Think about all the objects, syscalls (time and others), dict merges that need to be created to fire EVENT_STATE_REPORTED.

I agree with this concern, although we try to do this as lazily as possible, for example only creating some objects if there are subscribers to EVENT_STATE_REPORTED etc.

Next think about all the downstream consumers of EVENT_STATE_REPORTED.
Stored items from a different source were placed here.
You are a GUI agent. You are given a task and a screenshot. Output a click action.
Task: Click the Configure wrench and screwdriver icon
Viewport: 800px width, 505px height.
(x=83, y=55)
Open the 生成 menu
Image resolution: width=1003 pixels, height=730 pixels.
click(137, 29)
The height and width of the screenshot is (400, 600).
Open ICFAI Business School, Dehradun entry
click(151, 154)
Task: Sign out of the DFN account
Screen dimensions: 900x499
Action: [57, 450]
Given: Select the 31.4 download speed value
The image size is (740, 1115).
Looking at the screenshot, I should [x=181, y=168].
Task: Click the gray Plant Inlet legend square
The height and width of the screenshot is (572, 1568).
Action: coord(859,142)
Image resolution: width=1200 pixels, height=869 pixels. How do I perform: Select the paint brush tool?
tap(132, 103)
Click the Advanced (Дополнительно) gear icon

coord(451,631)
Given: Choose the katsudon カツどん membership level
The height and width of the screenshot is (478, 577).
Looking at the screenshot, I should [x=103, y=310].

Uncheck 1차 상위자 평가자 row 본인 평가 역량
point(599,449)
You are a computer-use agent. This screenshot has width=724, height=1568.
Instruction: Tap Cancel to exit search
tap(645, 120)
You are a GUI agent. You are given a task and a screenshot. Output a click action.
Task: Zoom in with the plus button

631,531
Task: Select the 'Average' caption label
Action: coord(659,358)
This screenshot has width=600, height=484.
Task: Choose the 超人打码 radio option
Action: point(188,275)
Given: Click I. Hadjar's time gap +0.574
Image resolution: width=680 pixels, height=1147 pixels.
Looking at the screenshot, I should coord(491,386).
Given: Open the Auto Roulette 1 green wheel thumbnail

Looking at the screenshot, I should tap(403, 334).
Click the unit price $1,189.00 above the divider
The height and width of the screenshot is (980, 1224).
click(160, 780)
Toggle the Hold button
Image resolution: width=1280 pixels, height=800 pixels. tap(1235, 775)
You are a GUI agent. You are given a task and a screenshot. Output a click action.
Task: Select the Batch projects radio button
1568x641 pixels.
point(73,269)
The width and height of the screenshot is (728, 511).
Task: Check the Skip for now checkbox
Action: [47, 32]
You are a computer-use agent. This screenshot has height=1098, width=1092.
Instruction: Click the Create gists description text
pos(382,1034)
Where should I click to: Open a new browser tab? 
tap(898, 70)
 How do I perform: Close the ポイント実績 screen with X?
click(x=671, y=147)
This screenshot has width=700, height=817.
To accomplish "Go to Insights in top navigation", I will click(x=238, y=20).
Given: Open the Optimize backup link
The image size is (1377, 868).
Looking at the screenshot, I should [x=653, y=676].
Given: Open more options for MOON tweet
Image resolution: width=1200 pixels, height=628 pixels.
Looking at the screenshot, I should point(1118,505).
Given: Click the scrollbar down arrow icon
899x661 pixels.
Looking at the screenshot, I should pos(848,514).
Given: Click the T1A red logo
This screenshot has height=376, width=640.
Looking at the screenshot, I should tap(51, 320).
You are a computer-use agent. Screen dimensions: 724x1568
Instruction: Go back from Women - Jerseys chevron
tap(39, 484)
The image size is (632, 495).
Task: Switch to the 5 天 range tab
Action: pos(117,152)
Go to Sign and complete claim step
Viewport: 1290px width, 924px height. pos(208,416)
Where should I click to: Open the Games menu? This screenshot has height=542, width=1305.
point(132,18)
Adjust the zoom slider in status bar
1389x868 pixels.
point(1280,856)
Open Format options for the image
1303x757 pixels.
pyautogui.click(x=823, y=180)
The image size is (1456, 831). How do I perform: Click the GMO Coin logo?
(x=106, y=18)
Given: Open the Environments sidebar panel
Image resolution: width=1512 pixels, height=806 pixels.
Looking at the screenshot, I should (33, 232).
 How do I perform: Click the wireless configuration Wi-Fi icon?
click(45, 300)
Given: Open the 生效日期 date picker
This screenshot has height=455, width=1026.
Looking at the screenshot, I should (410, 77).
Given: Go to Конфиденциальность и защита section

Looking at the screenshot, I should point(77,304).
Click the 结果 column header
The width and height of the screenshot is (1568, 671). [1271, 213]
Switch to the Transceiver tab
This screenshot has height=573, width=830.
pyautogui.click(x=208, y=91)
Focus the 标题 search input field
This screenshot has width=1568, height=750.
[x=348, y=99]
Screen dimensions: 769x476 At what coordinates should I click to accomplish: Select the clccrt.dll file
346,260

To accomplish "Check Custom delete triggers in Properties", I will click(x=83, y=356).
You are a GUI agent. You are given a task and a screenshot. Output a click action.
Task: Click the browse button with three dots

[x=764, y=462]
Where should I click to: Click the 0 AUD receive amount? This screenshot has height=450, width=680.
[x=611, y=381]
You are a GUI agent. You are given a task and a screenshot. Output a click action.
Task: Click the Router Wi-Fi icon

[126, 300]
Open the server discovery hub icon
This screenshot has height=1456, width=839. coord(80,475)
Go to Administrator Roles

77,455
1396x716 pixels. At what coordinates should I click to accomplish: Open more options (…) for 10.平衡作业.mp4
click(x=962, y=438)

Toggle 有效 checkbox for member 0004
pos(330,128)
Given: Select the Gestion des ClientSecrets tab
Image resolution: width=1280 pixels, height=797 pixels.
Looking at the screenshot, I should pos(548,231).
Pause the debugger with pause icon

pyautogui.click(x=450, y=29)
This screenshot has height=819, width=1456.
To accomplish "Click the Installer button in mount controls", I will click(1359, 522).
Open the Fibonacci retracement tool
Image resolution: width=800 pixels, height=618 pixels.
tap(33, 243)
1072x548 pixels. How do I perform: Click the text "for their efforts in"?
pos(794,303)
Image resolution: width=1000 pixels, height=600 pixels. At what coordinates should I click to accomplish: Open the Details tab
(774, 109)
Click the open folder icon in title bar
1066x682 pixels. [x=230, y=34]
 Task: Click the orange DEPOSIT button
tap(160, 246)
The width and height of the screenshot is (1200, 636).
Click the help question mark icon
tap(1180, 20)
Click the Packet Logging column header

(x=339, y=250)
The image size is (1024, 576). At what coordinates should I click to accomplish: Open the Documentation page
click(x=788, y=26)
We have implemented a lot of restrictions on subscribing to EVENT_STATE_REPORTED:

  • EVENT_STATE_REPORTED is not included when subscribing to all events
  • When subscribing to EVENT_STATE_REPORTED a filter function needs to be supplied (typically to subscribe to EVENT_STATE_REPORTED only for a single entity
  • It's not allowed to use EVENT_STATE_REPORTED to trigger automations or trigger based template entities

Add in the cost of putting it in the recorder queue.
Add in the cost of the database update.

True, but as you also mention, this is very highly optimized. For starters, STATE_REPORTED events are not even recorded. The recorder instead bumps the last_reported timestamp of the last known state on state changes:

states_manager.update_pending_last_reported(
old_state_id, old_state.last_reported_timestamp
)

This means there is at worst a doubling of database accesses (if every state change needs the previous state's last_reported timestamp to be updated), no matter how many redundant state writes an entity causes.

I don't mean the concerns are not valid, I just want to point out that we have spent a lot of effort on minimizing the impact of spammy entities.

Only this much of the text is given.